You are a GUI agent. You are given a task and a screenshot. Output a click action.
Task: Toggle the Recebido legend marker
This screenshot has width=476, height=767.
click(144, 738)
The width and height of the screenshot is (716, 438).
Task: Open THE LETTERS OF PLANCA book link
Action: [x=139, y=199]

....

_EXERCISE OBJECTIVE_.
Your answer should hold exactly the lines from the one containing "Task: Toggle the Recebido legend marker" to the last line of the data, both included, and no others.

_WRITTEN RESPONSE_.
Task: Toggle the Recebido legend marker
This screenshot has width=476, height=767.
click(144, 738)
The width and height of the screenshot is (716, 438).
Task: Open THE LETTERS OF PLANCA book link
Action: [x=139, y=199]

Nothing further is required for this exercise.